__WORK TASK__. Each line from the start of the data below through the one containing "1456x819 pixels." must be reproduced exactly.

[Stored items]
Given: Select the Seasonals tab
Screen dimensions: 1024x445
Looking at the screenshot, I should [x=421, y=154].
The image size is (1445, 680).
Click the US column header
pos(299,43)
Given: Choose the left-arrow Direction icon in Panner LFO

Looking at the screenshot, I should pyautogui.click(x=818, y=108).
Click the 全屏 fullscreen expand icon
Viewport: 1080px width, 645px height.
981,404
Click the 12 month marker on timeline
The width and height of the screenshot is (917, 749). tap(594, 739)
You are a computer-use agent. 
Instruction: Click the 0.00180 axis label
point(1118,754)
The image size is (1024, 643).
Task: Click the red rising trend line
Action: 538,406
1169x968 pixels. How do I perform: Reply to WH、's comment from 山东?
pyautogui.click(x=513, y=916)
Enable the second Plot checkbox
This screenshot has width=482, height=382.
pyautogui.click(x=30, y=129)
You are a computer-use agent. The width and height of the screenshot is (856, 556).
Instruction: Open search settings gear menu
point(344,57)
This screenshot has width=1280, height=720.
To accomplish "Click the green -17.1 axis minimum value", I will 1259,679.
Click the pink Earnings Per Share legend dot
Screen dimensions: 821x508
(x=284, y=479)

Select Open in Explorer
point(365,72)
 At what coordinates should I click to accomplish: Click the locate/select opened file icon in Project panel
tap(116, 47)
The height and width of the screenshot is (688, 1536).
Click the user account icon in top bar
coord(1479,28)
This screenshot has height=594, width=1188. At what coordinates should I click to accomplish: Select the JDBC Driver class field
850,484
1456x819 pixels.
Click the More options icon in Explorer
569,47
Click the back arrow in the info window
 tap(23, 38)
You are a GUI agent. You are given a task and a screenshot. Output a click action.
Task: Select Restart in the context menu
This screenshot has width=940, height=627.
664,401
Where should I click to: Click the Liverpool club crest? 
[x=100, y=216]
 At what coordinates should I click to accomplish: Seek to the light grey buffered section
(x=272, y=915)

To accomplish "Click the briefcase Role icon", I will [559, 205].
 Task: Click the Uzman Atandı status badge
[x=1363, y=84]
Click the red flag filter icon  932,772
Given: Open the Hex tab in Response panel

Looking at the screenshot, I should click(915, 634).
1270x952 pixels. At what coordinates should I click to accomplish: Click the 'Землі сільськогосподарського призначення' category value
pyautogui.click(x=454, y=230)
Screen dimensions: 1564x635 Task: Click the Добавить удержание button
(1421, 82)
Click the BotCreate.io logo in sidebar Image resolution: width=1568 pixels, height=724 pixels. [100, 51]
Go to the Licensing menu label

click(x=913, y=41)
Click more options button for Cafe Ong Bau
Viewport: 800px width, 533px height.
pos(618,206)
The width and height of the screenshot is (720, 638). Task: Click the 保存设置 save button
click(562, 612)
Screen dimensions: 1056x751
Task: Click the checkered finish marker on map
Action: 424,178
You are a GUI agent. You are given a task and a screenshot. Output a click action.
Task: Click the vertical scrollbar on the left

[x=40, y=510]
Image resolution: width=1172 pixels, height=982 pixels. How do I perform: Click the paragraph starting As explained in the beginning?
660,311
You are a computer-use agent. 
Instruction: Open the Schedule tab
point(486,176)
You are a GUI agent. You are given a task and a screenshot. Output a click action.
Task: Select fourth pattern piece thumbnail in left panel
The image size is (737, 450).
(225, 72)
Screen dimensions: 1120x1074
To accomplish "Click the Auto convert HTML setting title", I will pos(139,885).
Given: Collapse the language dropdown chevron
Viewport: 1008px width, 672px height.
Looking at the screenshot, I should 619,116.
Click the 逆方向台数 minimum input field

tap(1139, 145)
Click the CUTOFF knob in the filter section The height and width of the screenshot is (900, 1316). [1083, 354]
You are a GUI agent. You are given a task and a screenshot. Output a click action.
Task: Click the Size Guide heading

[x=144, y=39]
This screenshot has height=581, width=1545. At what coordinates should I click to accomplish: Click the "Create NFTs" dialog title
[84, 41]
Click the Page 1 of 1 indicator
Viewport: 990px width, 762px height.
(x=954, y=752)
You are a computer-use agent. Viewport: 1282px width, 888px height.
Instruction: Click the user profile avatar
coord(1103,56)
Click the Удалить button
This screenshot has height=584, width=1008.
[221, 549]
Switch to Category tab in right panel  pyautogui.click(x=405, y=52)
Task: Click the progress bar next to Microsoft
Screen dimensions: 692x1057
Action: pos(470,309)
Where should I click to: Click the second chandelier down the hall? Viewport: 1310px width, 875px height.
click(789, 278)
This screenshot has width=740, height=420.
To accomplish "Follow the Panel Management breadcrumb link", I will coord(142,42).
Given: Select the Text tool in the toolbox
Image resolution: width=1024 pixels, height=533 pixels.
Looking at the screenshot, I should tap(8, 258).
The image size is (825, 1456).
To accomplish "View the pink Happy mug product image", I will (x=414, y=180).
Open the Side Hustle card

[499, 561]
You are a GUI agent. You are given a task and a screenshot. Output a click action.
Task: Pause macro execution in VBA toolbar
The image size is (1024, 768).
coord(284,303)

__YOUR RESPONSE__.
Given: Select the Seasonals tab
Screen dimensions: 1024x445
Looking at the screenshot, I should [x=421, y=154].
The image size is (1445, 680).
Click the US column header
pos(299,43)
Given: Choose the left-arrow Direction icon in Panner LFO

Looking at the screenshot, I should pyautogui.click(x=818, y=108).
Click the 全屏 fullscreen expand icon
Viewport: 1080px width, 645px height.
981,404
Click the 12 month marker on timeline
The width and height of the screenshot is (917, 749). tap(594, 739)
You are a computer-use agent. 
Instruction: Click the 0.00180 axis label
point(1118,754)
The image size is (1024, 643).
Task: Click the red rising trend line
Action: 538,406
1169x968 pixels. How do I perform: Reply to WH、's comment from 山东?
pyautogui.click(x=513, y=916)
Enable the second Plot checkbox
This screenshot has width=482, height=382.
pyautogui.click(x=30, y=129)
You are a computer-use agent. The width and height of the screenshot is (856, 556).
Instruction: Open search settings gear menu
point(344,57)
This screenshot has width=1280, height=720.
To accomplish "Click the green -17.1 axis minimum value", I will 1259,679.
Click the pink Earnings Per Share legend dot
Screen dimensions: 821x508
(x=284, y=479)

Select Open in Explorer
point(365,72)
 At what coordinates should I click to accomplish: Click the locate/select opened file icon in Project panel
tap(116, 47)
The height and width of the screenshot is (688, 1536).
Click the user account icon in top bar
coord(1479,28)
This screenshot has height=594, width=1188. At what coordinates should I click to accomplish: Select the JDBC Driver class field
850,484
1456x819 pixels.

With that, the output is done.